段小梅怕姜如知道真相伤心,可是她眼神左顾右盼,根本瞒不过姜如。
姜如心领神会,假装没看出来,从她怀里取下一个孩子,“真是辛苦你们了,小梅,想必你肯定也累了吧,孩子给我一个,你快去睡吧。”
她心想:我信你才怪呢!那个渣儿子会等我回来?那是不可能的事。何况你的演技未免也太差了些。
段小梅忙把孩子抱了回来,摇头拒绝道:“娘,你肯定比我更累,我自己来照顾孩子就可以了,你快去休息吧。”
这时,天已经蒙蒙亮了,月亮弯弯地挂在雾蓝色的天上,远处有一颗明亮的星一闪一闪。
段小梅望了望天,天上仍旧没有一丝云彩。
稍微会看一点天气的人都知道,天上没有云,就意味着下雨的可能性很小。
这日子什么时候是个头啊。
段小梅轻轻地拍了拍孩子的背,心里有些难过。
她趁着姜如去睡觉了,看了看粮缸,里面只有小半缸黍米了。
今年新收的粮食还没有吃,但是又能吃到什么时候呢?
她把孩子放进篮子里,然后开始烧水做饭,
她做了一锅黍米野菜粥,蒸了两个鸡蛋。
舀粥的时候,她把干的都捞给了姜如和牛新章,最后只剩下一碗只有几粒米和几片野菜的水。
她喝了以后就开始忙碌,给家里的狗和鸡喂食。
狗是必须要喂的,得防着坏人。
鸡现在只剩下两只了,其余的都被做成了干鸡。
这两只还是为了两个孩子留下的。
两个孩子已经断了奶,可以吃辅食了,总不能只喝米汤,必须得吃点有营养的东西才行。
“娘,你怎么起来了?”段小梅喂了鸡以后,就看到姜如走了过来。
“我加入了白天的巡逻队,白天的时候跟着一起巡逻。
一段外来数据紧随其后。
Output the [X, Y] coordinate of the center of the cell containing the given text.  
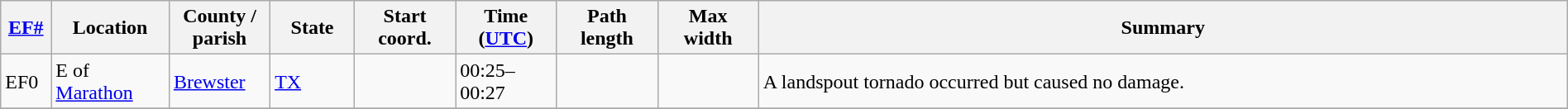
Brewster [219, 81]
Location [111, 28]
E of Marathon [111, 81]
State [313, 28]
Time (UTC) [506, 28]
EF# [26, 28]
Max width [708, 28]
Path length [607, 28]
00:25–00:27 [506, 81]
TX [313, 81]
Start coord. [404, 28]
A landspout tornado occurred but caused no damage. [1163, 81]
Summary [1163, 28]
EF0 [26, 81]
County / parish [219, 28]
Locate the cell with the specified text and output its [x, y] center coordinate. 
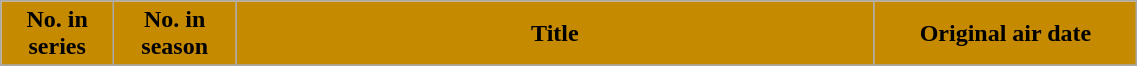
No. inseason [175, 34]
No. inseries [58, 34]
Title [555, 34]
Original air date [1006, 34]
For the text-containing cell, return its midpoint in (X, Y) coordinate format. 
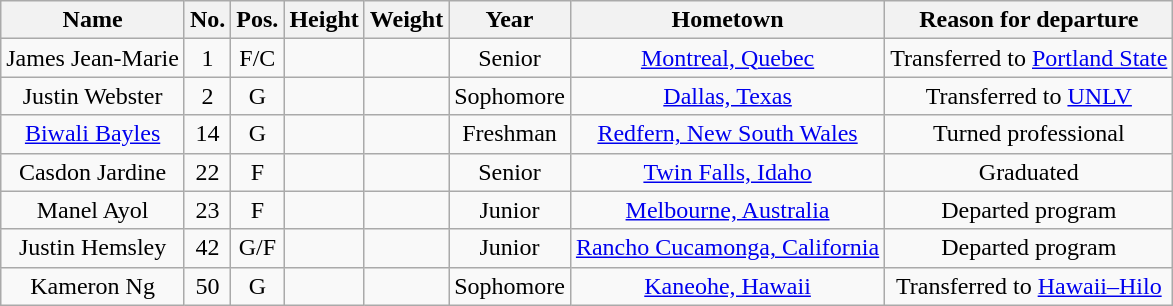
Twin Falls, Idaho (727, 172)
Transferred to UNLV (1029, 96)
Height (324, 20)
James Jean-Marie (93, 58)
Name (93, 20)
Transferred to Portland State (1029, 58)
Reason for departure (1029, 20)
Freshman (510, 134)
No. (207, 20)
Turned professional (1029, 134)
Pos. (258, 20)
Transferred to Hawaii–Hilo (1029, 286)
Dallas, Texas (727, 96)
Casdon Jardine (93, 172)
Biwali Bayles (93, 134)
Justin Webster (93, 96)
22 (207, 172)
Kaneohe, Hawaii (727, 286)
Weight (406, 20)
Manel Ayol (93, 210)
Year (510, 20)
1 (207, 58)
Melbourne, Australia (727, 210)
Justin Hemsley (93, 248)
50 (207, 286)
23 (207, 210)
Hometown (727, 20)
Kameron Ng (93, 286)
F/C (258, 58)
Rancho Cucamonga, California (727, 248)
42 (207, 248)
Montreal, Quebec (727, 58)
Graduated (1029, 172)
2 (207, 96)
14 (207, 134)
G/F (258, 248)
Redfern, New South Wales (727, 134)
Search for the cell housing the specified text and yield its (x, y) center coordinate. 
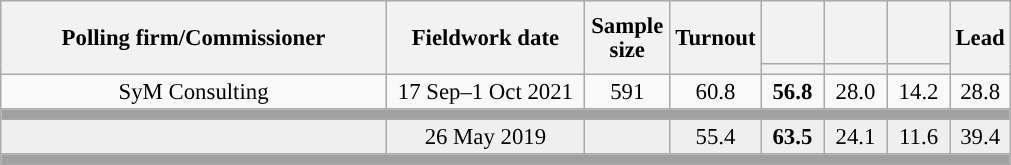
55.4 (716, 138)
11.6 (918, 138)
14.2 (918, 92)
Fieldwork date (485, 38)
26 May 2019 (485, 138)
Lead (980, 38)
39.4 (980, 138)
Polling firm/Commissioner (194, 38)
60.8 (716, 92)
17 Sep–1 Oct 2021 (485, 92)
24.1 (856, 138)
Turnout (716, 38)
591 (627, 92)
63.5 (792, 138)
28.8 (980, 92)
56.8 (792, 92)
SyM Consulting (194, 92)
28.0 (856, 92)
Sample size (627, 38)
For the text-containing cell, return its midpoint in [X, Y] coordinate format. 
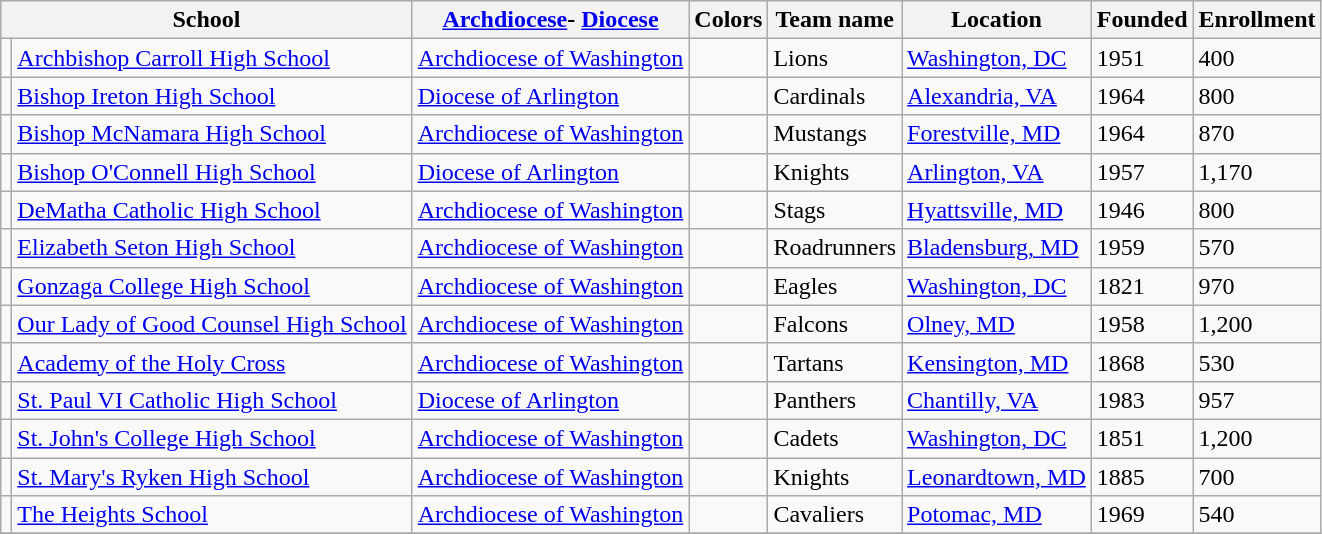
1957 [1142, 172]
Bishop McNamara High School [212, 134]
Tartans [835, 362]
1946 [1142, 210]
970 [1257, 286]
Bladensburg, MD [997, 248]
1983 [1142, 400]
The Heights School [212, 515]
870 [1257, 134]
1951 [1142, 58]
Alexandria, VA [997, 96]
Falcons [835, 324]
Arlington, VA [997, 172]
Founded [1142, 20]
1821 [1142, 286]
Roadrunners [835, 248]
Bishop Ireton High School [212, 96]
700 [1257, 477]
Gonzaga College High School [212, 286]
Lions [835, 58]
School [206, 20]
Leonardtown, MD [997, 477]
1851 [1142, 438]
St. Mary's Ryken High School [212, 477]
Cardinals [835, 96]
St. John's College High School [212, 438]
Archdiocese- Diocese [550, 20]
DeMatha Catholic High School [212, 210]
Team name [835, 20]
1,170 [1257, 172]
Bishop O'Connell High School [212, 172]
1969 [1142, 515]
530 [1257, 362]
Elizabeth Seton High School [212, 248]
Hyattsville, MD [997, 210]
1885 [1142, 477]
1868 [1142, 362]
Mustangs [835, 134]
Eagles [835, 286]
957 [1257, 400]
Archbishop Carroll High School [212, 58]
Cadets [835, 438]
Potomac, MD [997, 515]
Enrollment [1257, 20]
Location [997, 20]
Colors [728, 20]
Kensington, MD [997, 362]
St. Paul VI Catholic High School [212, 400]
Panthers [835, 400]
570 [1257, 248]
1959 [1142, 248]
Our Lady of Good Counsel High School [212, 324]
540 [1257, 515]
Chantilly, VA [997, 400]
Stags [835, 210]
Olney, MD [997, 324]
Academy of the Holy Cross [212, 362]
1958 [1142, 324]
400 [1257, 58]
Forestville, MD [997, 134]
Cavaliers [835, 515]
Search for the cell housing the specified text and yield its [X, Y] center coordinate. 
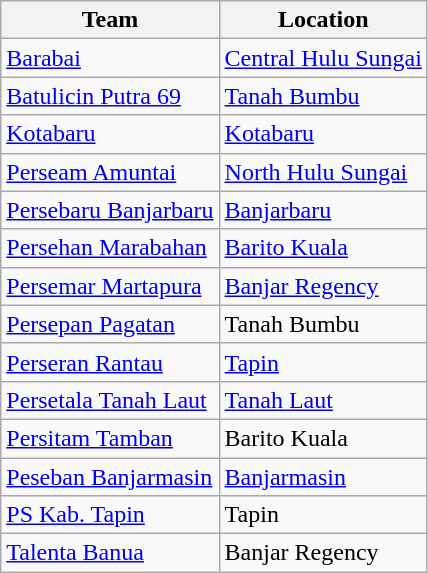
Banjarbaru [323, 210]
Persepan Pagatan [110, 324]
Barabai [110, 58]
Persemar Martapura [110, 286]
Perseam Amuntai [110, 172]
Persebaru Banjarbaru [110, 210]
Talenta Banua [110, 553]
North Hulu Sungai [323, 172]
Tanah Laut [323, 400]
Persetala Tanah Laut [110, 400]
Peseban Banjarmasin [110, 477]
Banjarmasin [323, 477]
PS Kab. Tapin [110, 515]
Central Hulu Sungai [323, 58]
Persehan Marabahan [110, 248]
Team [110, 20]
Persitam Tamban [110, 438]
Location [323, 20]
Perseran Rantau [110, 362]
Batulicin Putra 69 [110, 96]
Return the [x, y] coordinate for the center point of the cell that contains the specified text.  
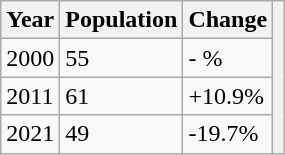
2021 [30, 134]
+10.9% [228, 96]
-19.7% [228, 134]
2000 [30, 58]
61 [122, 96]
2011 [30, 96]
Population [122, 20]
Year [30, 20]
- % [228, 58]
Change [228, 20]
55 [122, 58]
49 [122, 134]
Output the (x, y) coordinate of the center of the cell containing the given text.  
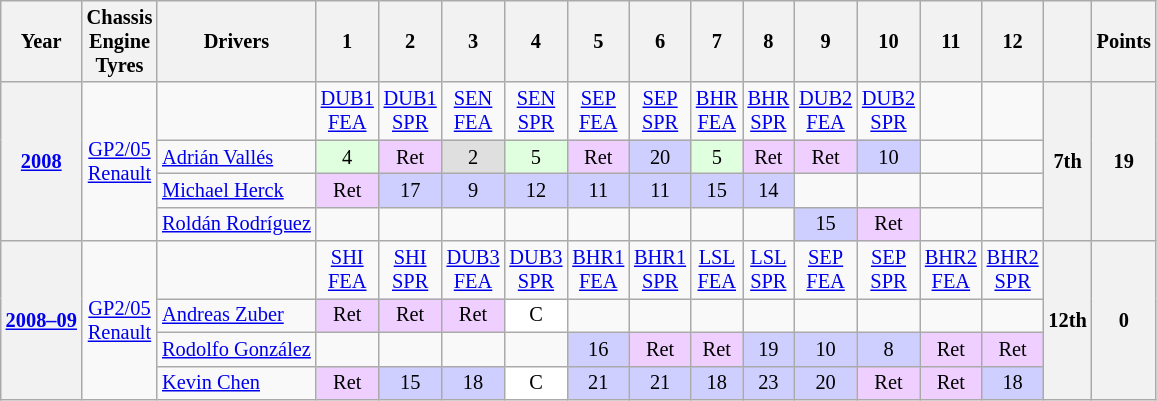
SENFEA (474, 111)
BHR2FEA (951, 270)
BHR1FEA (598, 270)
7 (717, 41)
BHR2SPR (1013, 270)
2008 (42, 162)
Michael Herck (236, 190)
DUB1SPR (410, 111)
Drivers (236, 41)
BHRSPR (769, 111)
Year (42, 41)
Points (1124, 41)
16 (598, 349)
DUB2SPR (888, 111)
LSLSPR (769, 270)
DUB1FEA (348, 111)
DUB3SPR (536, 270)
Rodolfo González (236, 349)
3 (474, 41)
Roldán Rodríguez (236, 224)
LSLFEA (717, 270)
Andreas Zuber (236, 315)
1 (348, 41)
6 (660, 41)
DUB3FEA (474, 270)
BHR1SPR (660, 270)
17 (410, 190)
Kevin Chen (236, 383)
12th (1068, 320)
ChassisEngineTyres (120, 41)
SHIFEA (348, 270)
SHISPR (410, 270)
DUB2FEA (826, 111)
2008–09 (42, 320)
7th (1068, 162)
0 (1124, 320)
Adrián Vallés (236, 157)
BHRFEA (717, 111)
SENSPR (536, 111)
23 (769, 383)
14 (769, 190)
Provide the [X, Y] coordinate of the cell's center where the given text is located.  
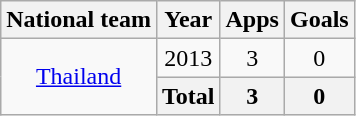
Total [188, 96]
Apps [252, 20]
2013 [188, 58]
National team [79, 20]
Thailand [79, 77]
Year [188, 20]
Goals [319, 20]
Identify which cell holds the provided text, then report its (X, Y) central coordinate. 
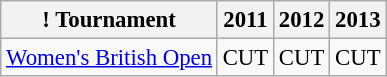
2013 (358, 20)
2011 (245, 20)
Women's British Open (110, 58)
2012 (302, 20)
! Tournament (110, 20)
Extract the (x, y) coordinate from the center of the cell holding the provided text.  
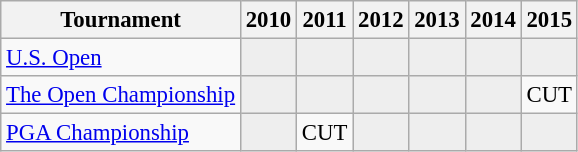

你和新章就在家里好好呆着,不要出门。两个孩子要注意防暑,不要让他们热着了。等中午的时候,你再用箱子里的药煮一锅凉茶,让新章给巡逻的人送来。”
姜如一一嘱咐完,拎着锄头往门外走去。
“娘,您喝粥没?”段小梅忙追上了几步。
“喝了,喝了。”姜如摆手,“你快进去,把门串号,如果不是我来敲门,谁来了都不要开,知道吗?”
“嗯,我知道了,娘,你小心些,中午我让夫君给你送饭。”段小梅站在门内,依依不舍地望着姜如。
姜如点了点头,看到李大姐,就摆了摆手,“我在这儿。”
村长害怕劫匪再来,就加强了巡逻队,白天的时候就让女人们分批巡逻。
昨晚上她回来的时候和李大姐的儿子说好,让李大姐今天和她一起巡逻。
“新章娘,听说昨晚上你特别得勇猛,用锄头锄死了一个人,是不是真的?”李大姐又是害怕又是兴奋。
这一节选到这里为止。